Das sagt das BAG in seinem Grundsatzurteil aus 2016:
- Bei der Erstellung von Betriebsvereinbarungen haben Sie § 75 Abs. 1 BetrVG zu beachten. Der dort geregelte und auf den allgemeinen Gleichheitssatz des Art. 3 Abs. 1 Grundgesetz (GG) zurückzuführende betriebsverfassungsrechtliche Gleichbehandlungsgrundsatz zielt darauf ab, eine Gleichbehandlung von Personen in vergleichbaren Sachverhalten sicherzustellen und eine gleichheitswidrige Gruppenbildung auszuschließen.
- Haben Sie also in einer Betriebsvereinbarung für verschiedene Arbeitnehmergruppen unterschiedliche Leistungen vorgesehen, verlangt der Gleichheitssatz, dass diese Differenzierung sachlich gerechtfertigt ist (BAG, Urteil vom 26.4.2016, Az: 1 AZR 435/14).

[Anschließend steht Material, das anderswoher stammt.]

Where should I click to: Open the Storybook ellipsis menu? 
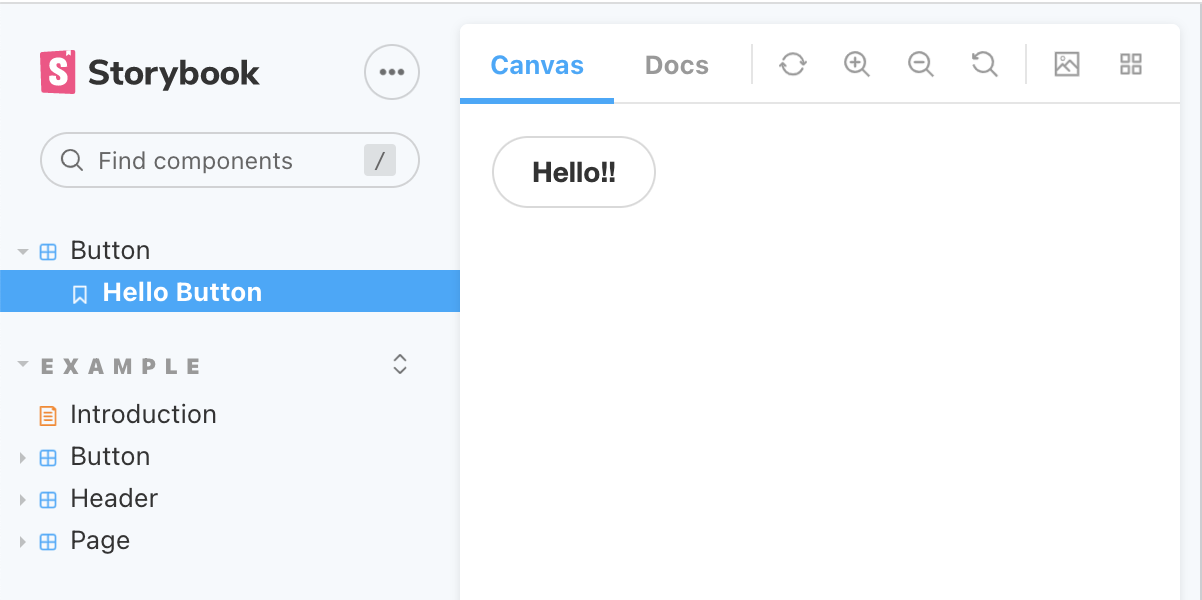point(392,72)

- Maßgeblich hierfür ist vor allem der mit der Regelung verfolgte Zweck. Dieser ergibt sich vorrangig aus den tatsächlichen und rechtlichen Voraussetzungen, von deren Vorliegen und Erfüllung die Leistung abhängig gemacht wird.
- Dabei ist bei einer personenbezogenen Ungleichbehandlung der Gleichheitssatz bereits dann verletzt, wenn eine Gruppe von Mitarbeitern im Vergleich zu anderen Mitarbeitern anders behandelt wird, obwohl zwischen beiden Gruppen keine Unterschiede von solcher Art und solchem Gewicht bestehen, dass diese die ungleiche Behandlung rechtfertigen könnten.
Beispiel: Ungleichbehandlung ohne sachlichen Grund
Arbeitgeber M. betreibt eine große Spedition. Er beschäftigt eine Reihe von Kraftfahrern, die als Fernfahrer in ganz Europa eingesetzt werden und darüber hinaus einige Kurierfahrer, die in Deutschland für Schnell- und Kurztransporte eingesetzt werden. Mit seinem Betriebsrat hat er in einer Betriebsvereinbarung geregelt, dass die Fernfahrer als Weihnachtsgeld 80 % des monatlichen Brutto erhalten. Die Kurierfahrer erhalten dagegen 100 %. Michael M., ein Fernfahrer, findet diese Regelung ungerecht, er reklamiert einen Verstoß gegen den Gleichbehandlungsgrundsatz.
Folge: Zu Recht. Es gibt keinen sachlichen Grund, der eine Ungleichbehandlung dieser beiden Arbeitnehmergruppen rechtfertigen würde.